A.買収総額は現在の一休の時価総額のおよそプラスの30%程度の買収ですが、このプラス30%をスムーズに買収するためのプレミアムと考えれば高い買い物と言い切ることはできないでしょう。

 また、ヤフーの圧倒的なリーチを考えれば、一休の知名度も上がりますし、ユーザも増えると考えられます。

 また、ヤフージャパンの事業は基本的に日本国内に限定されていますから、買収によってネットを使った各種事業を手に入れて、事業の規模・領域を拡大するのは、効率面から言っても理にかなっています。

 そして、今後は高級ホテルやレストランのネット予約事業は、外国人観光客、いわゆるインバウンドの増加によって、事業規模は拡大することは間違いありません。

 インバウンド需要の増加は、現在のところは中国など日本から近いアジア地域の経済発展と、LCCの路線拡大によるものが中心です。そのため今後はアジア以外の世界各国からの観光客向けに、まだまだ伸びていく可能性は高いです。そういう意味でお得感があったのでしょう。

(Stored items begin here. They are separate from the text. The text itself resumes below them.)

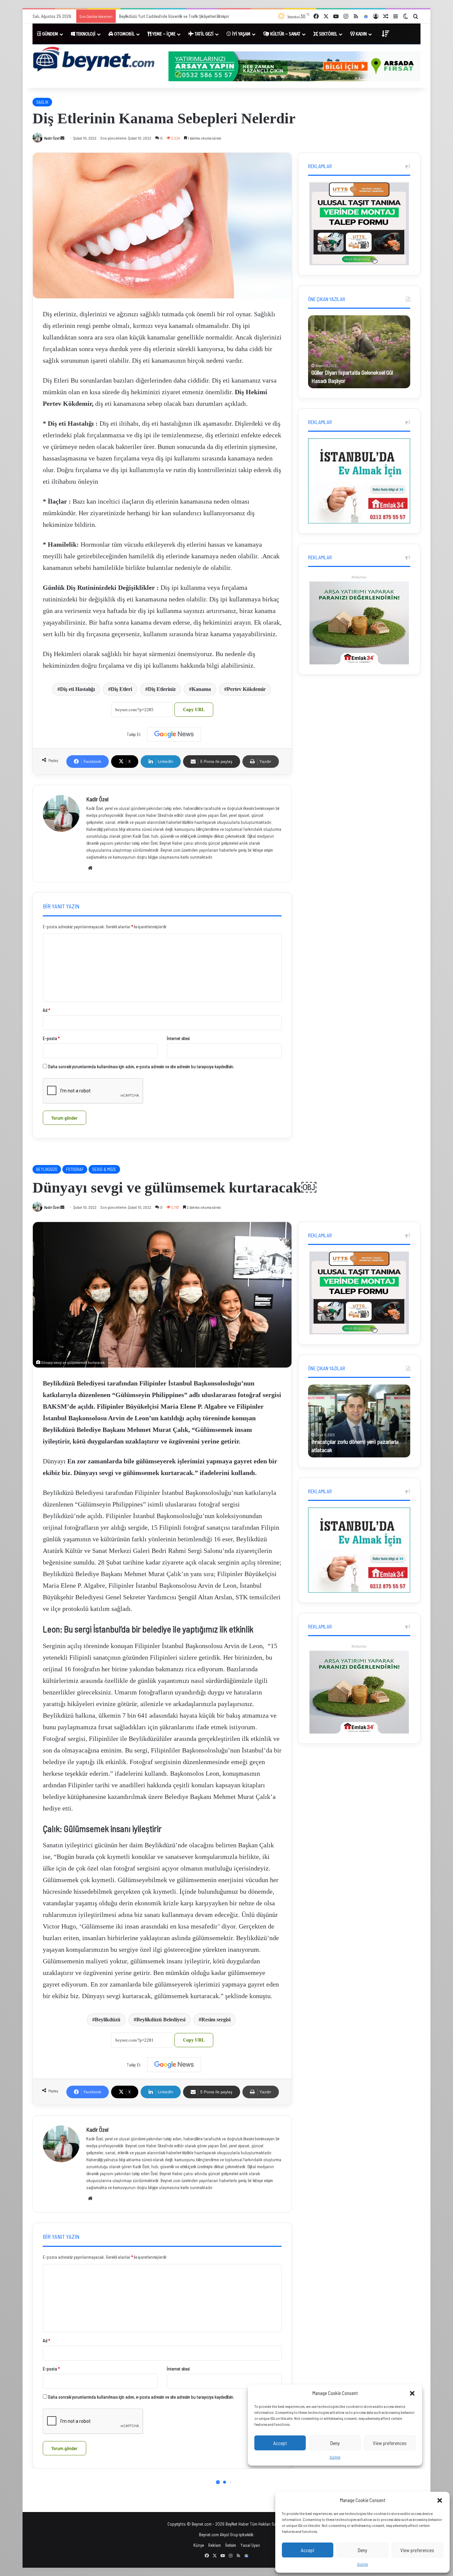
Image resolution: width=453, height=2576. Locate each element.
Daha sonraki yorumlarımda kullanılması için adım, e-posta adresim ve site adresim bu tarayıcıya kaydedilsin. (141, 1066)
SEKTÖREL (327, 34)
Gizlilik (362, 2564)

Q.ホンダが定年年齢を60歳から65歳へ延長することを決めました。定年延長の動きは大企業間に広がりをみせていますが、60代のシニアの力を引き出すために、堀江さんならどのような施策を打ち出しますか。

60代現役社員に力を発揮できる報酬制度が
会社を伸ばすために不可欠な時代だと思う

A.そもそも人間の老化の程度・度合い、進行の速さは人それぞれです。みなが一律に60歳を境に衰え始めるわけではもちろんありません。

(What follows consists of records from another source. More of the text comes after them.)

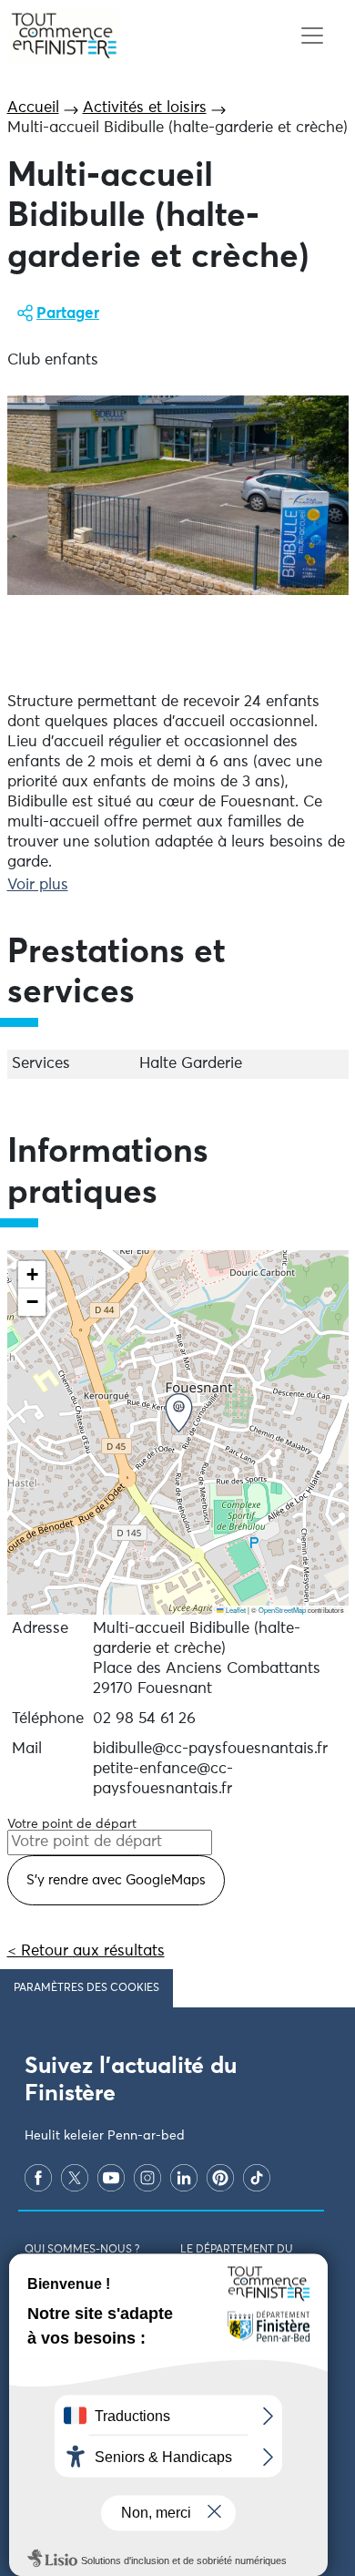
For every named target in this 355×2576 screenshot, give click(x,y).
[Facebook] (38, 2177)
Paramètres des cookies (86, 1988)
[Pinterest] (220, 2177)
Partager (67, 314)
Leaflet (235, 1610)
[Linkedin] (184, 2177)
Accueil (33, 108)
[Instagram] (147, 2177)
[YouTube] (111, 2177)
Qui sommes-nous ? (82, 2249)
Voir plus (37, 885)
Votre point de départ (72, 1824)
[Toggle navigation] (311, 36)
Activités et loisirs (145, 108)
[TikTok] (256, 2177)
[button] (179, 1412)
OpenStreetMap (282, 1610)
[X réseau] (74, 2177)
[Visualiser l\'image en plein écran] (178, 495)
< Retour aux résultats (86, 1951)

 さらに、近年は医療技術や予防医学の進化などの結果、健康で長生きして、かつてに比べ年を重ねても、心身ともに健康で現役を維持し続けられる人が格段に多くなりました。

 こうした社会環境の変化を考えれば、企業の定年の延長が進むのは、良い流れといえるでしょう。

 とは言うものの、20代、30代といった若いときと比べれば、動作が遅くなったり、疲れやすくなるいったマイナス面が表れてくることは避けられません。このとき大事なことは、仕事のパフォーマンスに応じた広く理解の得られる給与制度を考案して、適用していくことだと思います。

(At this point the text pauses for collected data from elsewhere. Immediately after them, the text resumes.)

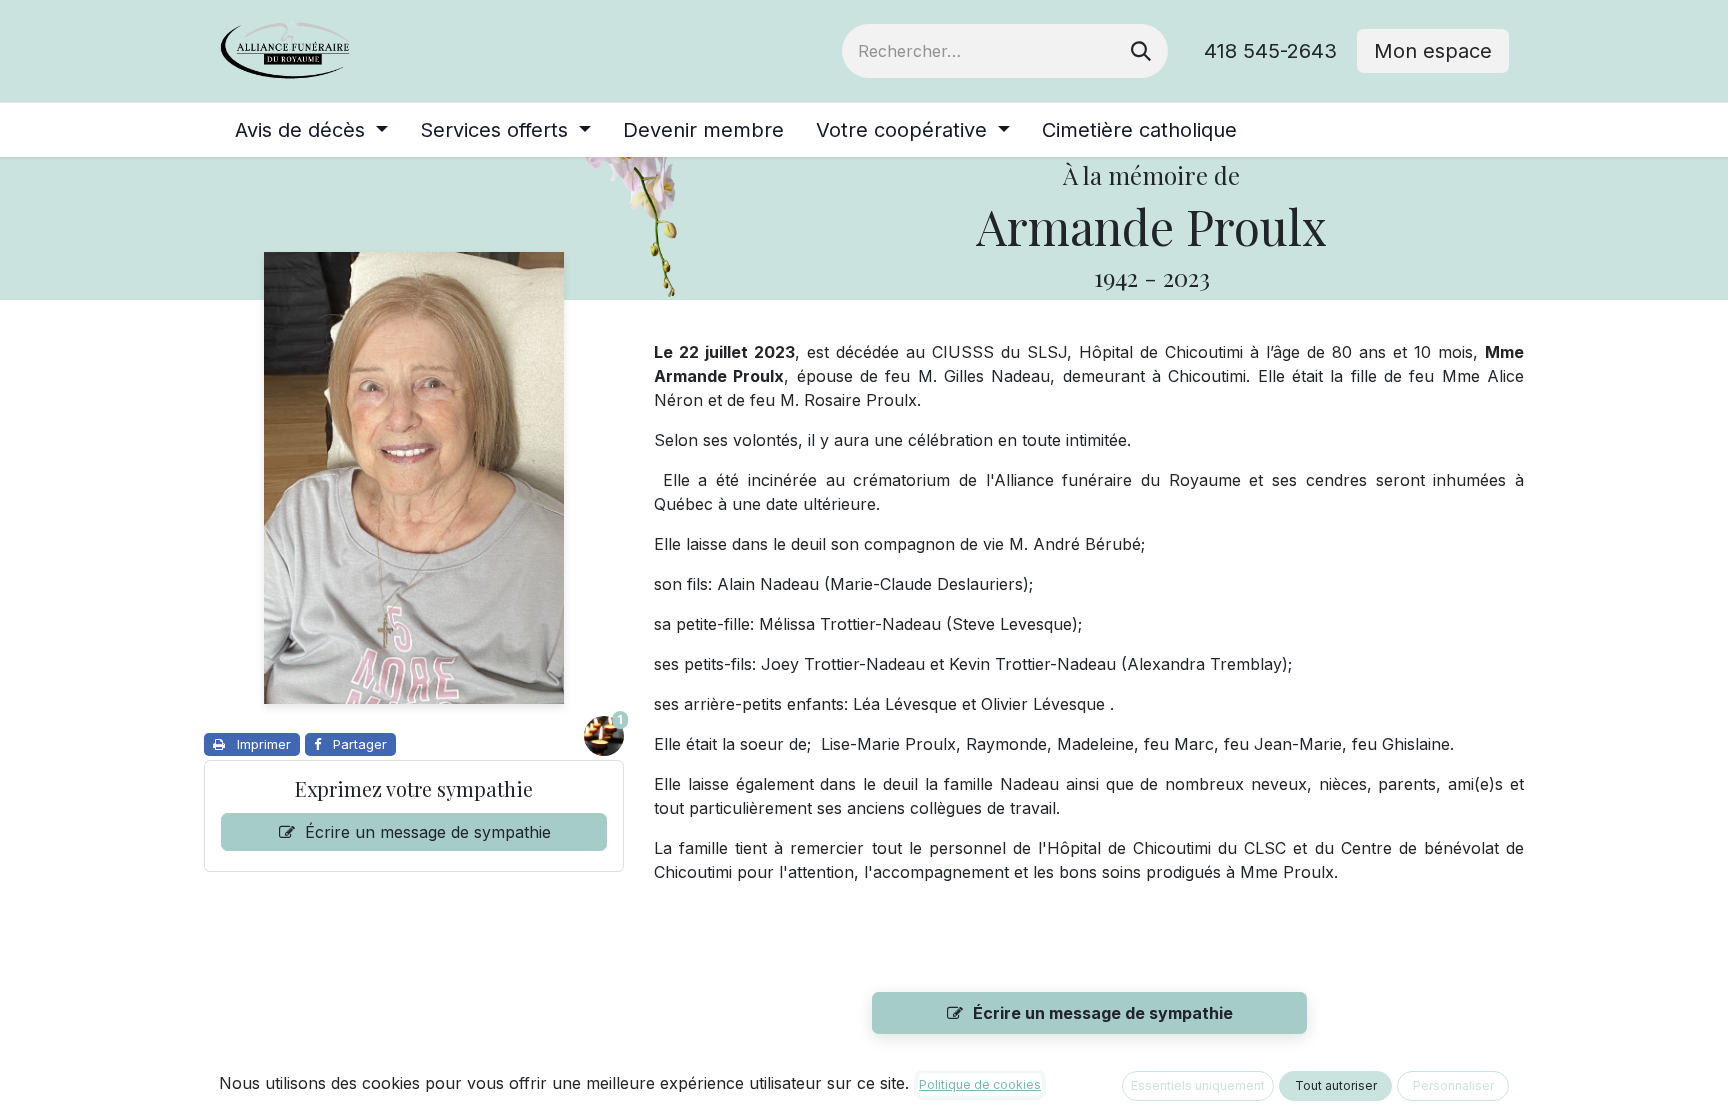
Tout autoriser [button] (1336, 1085)
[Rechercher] (1141, 51)
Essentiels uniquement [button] (1198, 1085)
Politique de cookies (980, 1084)
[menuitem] (311, 130)
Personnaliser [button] (1453, 1085)
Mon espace (1433, 51)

 本来であれば、年齢一律の定年などといったものはそもそも必要なく、好きなだけ働けるようにすべきでしょう。それに対応して、報酬や給与の体系や金額の算定方法を柔軟に変えられる制度をつくることが必要なのです。

 一方、シニア世代にとっては、自分よりも若い人が自分の上司になるわけですから、さまざまなストレスもあるでしょう。プライドが傷つけられることも、逆にプライドが高いままでスムーズに業務が動かなくなることもあるでしょう。

 こうしたことに対応するため、シニア世代の人たちに対するメンタル面のケアも必要でしょう。